Document passage.
--- start ---
The reading I did yesterday – a beautiful, sunlit, Oregon-late-spring-day that also included my sister’s even more beautiful wedding – describes various aspects of where we are now, if “we” is taken variously and loosely. It consisted of Demon Camp: A Soldier’s Exorcism by Jennifer Percy (2014), a non-fiction book that read like fiction, and “Box Sets,” a New Yorker short story by Roddy Doyle.
The short story describes the life of a young, unemployed Irishman and his loving, employed girlfriend. A lot of their free time is spent with friends arguing about which reality series from the Golden Age of Television is better – “Breaking Bad” or “Mad Men,” “The Wire” or “The Bridge.” Our hero is trying to catch up on some of these, and feels behind the curve. The friends are also semi-elitist, even though they’re not rich, in that they buy cookbooks about the street food of various embattled cities and cook and serve it to each other. The story, in other words, describes the safe, at-least-one-step-removed-from-reality (or the reality of many) I said I felt I was living in my last post. I was mourning the lack of face-to-face, real community in the digital age; “Box Sets” shows how television and certain kinds of cookbooks allow the American and European middle-class to experience the current reality of crime and war from the safety of their realtively privileged homes.
Demon Camp, a non-fiction book, is the result of many hours the fiction-writer author spent with a veteran of the American wars on Iraq and Afghanistan. Machine gunner Caleb Daniels was a member of the Special Operations helicopter team sent to rescue survivors of a 2005 Seal team mission gone wrong in Afghanistan: Operation Red Wings in which 11 SEALs and eight soldiers died, depicted in the recent film “Lone Survivor.” Caleb wasn’t on the rescue mission, which also ended in disaster, with all its members killed by a rocket-propelled grenade (RPG) fired directly into their helicopter. This was just by chance, but he suffers from severe survivor guilt, having, as so commonly happens, bonded more deeply with his fellow soldiers than with anyone else he’s ever known. He’s regularly visited by their ghosts, which doesn’t bother him so much, but he’s also haunted by an evil presence he calls “the Black Thing” or “the Destroyer” that seems to want to kill him or get him to kill himself. Believing that this is some kind of supernatural demon, he seeks “deliverance” at a Christian exorcism camp.
As the book jacket says, “Percy spends time with these soldiers and exorcists and their followers. Finding their beliefs both repellent and magnetic, she enters a world of fanaticism that is alternately terrifying and welcoming.” Then she smacks the reader in the face with it, with no filtering or analysis. All you can tell about her thinking or personal reaction is that there’s no mention of Caleb Daniels in the acknowledgements section – no “thank you” for all the hours he spent with her – but the book is partially dedicated to Caleb’s buddy, Kip Jacoby, who died in the fire-bombed helicopter. Percy seems to be saying that post-traumatic stress disorder (PTSD), which Caleb claims not to have, takes many forms. A reviewer of the book also suggests that America as a whole suffers from PTSD.
--- end ---
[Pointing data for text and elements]
--- start ---
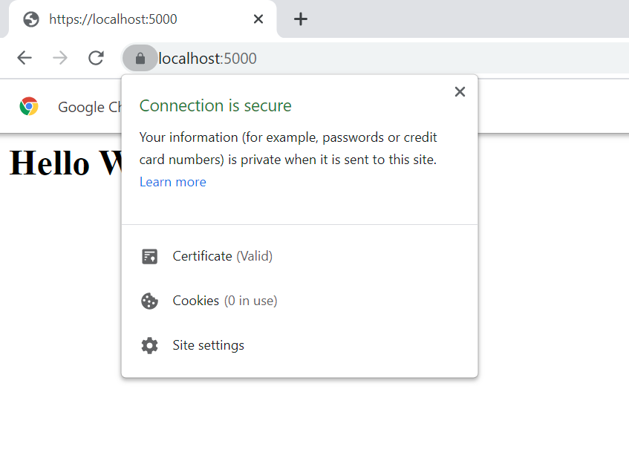
Task: Click inside the address bar
Action: [208, 58]
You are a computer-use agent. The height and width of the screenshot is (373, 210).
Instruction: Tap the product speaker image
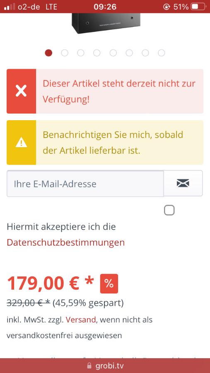[x=106, y=23]

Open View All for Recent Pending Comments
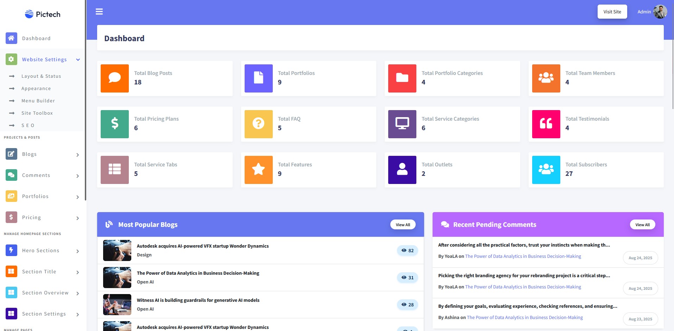tap(643, 225)

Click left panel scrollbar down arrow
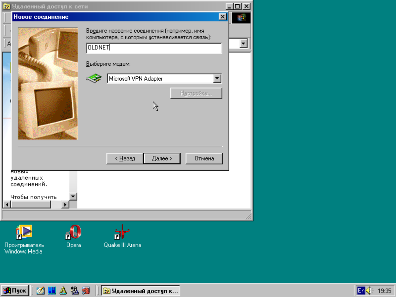pos(73,196)
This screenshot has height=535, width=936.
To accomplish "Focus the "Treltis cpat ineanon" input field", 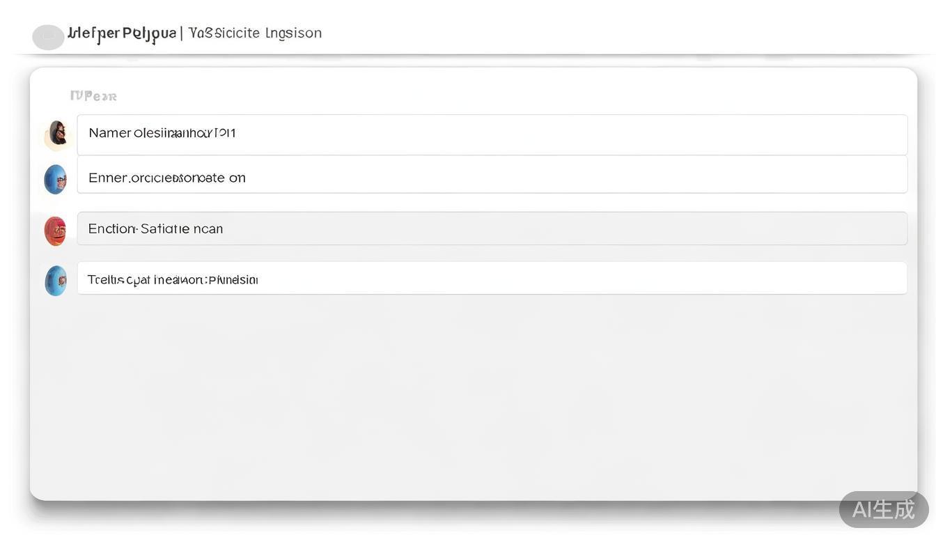I will coord(492,278).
--- end ---
Given problem.
Give the part of the reading essay that begins at "The reading I" and stops after "by Roddy Doyle.", swapping "wedding" for "reunion".

Written response.
The reading I did yesterday – a beautiful, sunlit, Oregon-late-spring-day that also included my sister’s even more beautiful reunion – describes various aspects of where we are now, if “we” is taken variously and loosely. It consisted of Demon Camp: A Soldier’s Exorcism by Jennifer Percy (2014), a non-fiction book that read like fiction, and “Box Sets,” a New Yorker short story by Roddy Doyle.